Bluefield Daily Telegraph, Bluefield, WV

August 24, 2013

Local municipalities look into home rule program as it expands through W.Va.

By GREG JORDAN
Bluefield Daily Telegraph

BLUEFIELD — Success seen in cities using the West Virginia Municipal Home Rule Program has prompted the state to let more communities participate, and at least one Mercer County city is planning to submit its application.

The program allows communities more power to identify state rules that restrict their capability to perform their duties. It also lets the cities identify effective solutions. Charleston, Huntington, Wheeling, and Bridgeport have participated in a five-year pilot program.
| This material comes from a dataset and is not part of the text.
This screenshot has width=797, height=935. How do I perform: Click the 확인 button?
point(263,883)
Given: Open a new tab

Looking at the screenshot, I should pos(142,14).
A legislative audit determined the program was beneficial, according to the Associated Press.

Mayor Tom Cole of Bluefield said the state was going to bring 16 new communities into the program for a total of 20. The new Bluefield City Board plans to pursue the home rule status, too.

“That is at the top of our list, absolutely,” Cole said Friday. “We will do everything in our power to see we are selected for home rule.”

The state will be accepting applications between January and June 2014. Cole said he wanted to make sure the city’s application for the program would be thorough.

“What I have told the other members of the board as well as (City Manager) Jim Ferguson is that I’m not worried about having the first application. I’m worried about having the best application,” he said.

Being in the Municipal Home Rule Program would give the city more flexibility, Cole stated.

“Simply put, home rule allows local government to govern,” he stated.

Home rule would allow Bluefield to look at ideas in regard to the city’s business and occupation taxes, and how the city generates revenue. It would allow the city to enforce ordinances as the city sees fit, and “reduce a lot of the red tape the city has to put on businesses in regards to business licenses,” Cole said.

Bridgeport cut the number of business license applications from 81 to one, and replaced a series of rates with one $15 fee, according to the AP. In Huntington, local ideas led the state to give every county and municipality the power to file for a lien on a portion of a fire insurance policy to help defray the cost of removing burned-out structures.

The city of Princeton had not decided yet whether to apply for the home rule program, said Mayor Patricia Wilson.

“We are still in the process of studying it,” she said. “We want to weigh all of our options to see if it’s going to benefit us before we obligate to it.”

Princeton is already doing things suggested by the program such as working on renewing the downtown, Wilson said.

“We have not ruled it out, and we are still studying how it would fit the city,” she said.